Since Joe Ennen took the helm of Eden Prairie-based SunOpta in 2019, the fruit side of the company's plant-based food business has been a drag on the bottom line.
This week the CEO finally had some progress to report.
"We fundamentally have reset the manufacturing footprint of the business, and we've put a huge focus on innovation," Ennen said in an interview Thursday. "There's only so much value one can add with frozen strawberries in a bag — our focus has been on innovation driving value-added products."
SunOpta's main revenue stream — and the focus of much of its growth expectations — is in plant-based beverages such as oat milk, which it produces for a number of in-store and national brands and under a few of its own brands.
Fruit sales include quick-frozen whole fruit sold at stores; ingredients for restaurants and other food manufacturers; and fruit-based bars and snacks.
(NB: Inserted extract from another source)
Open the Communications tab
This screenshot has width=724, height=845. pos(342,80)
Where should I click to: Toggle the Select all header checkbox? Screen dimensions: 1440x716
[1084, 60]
Together the segment accounts for about 40% of SunOpta's sales but has been consistently reporting operating losses.
The fruit business posted an operating profit for the first time since late 2020 during its first quarter this year, SunOpta reported Wednesday.
The company recently introduced fruit smoothie bowls that are showing up at major retailers, including under Target's house brand, and have been an early success, Ennen said.
Moving fruit operations from California to Mexico has helped trim costs and keep up with rising demand for organic and no-sugar-added products especially, Ennen said.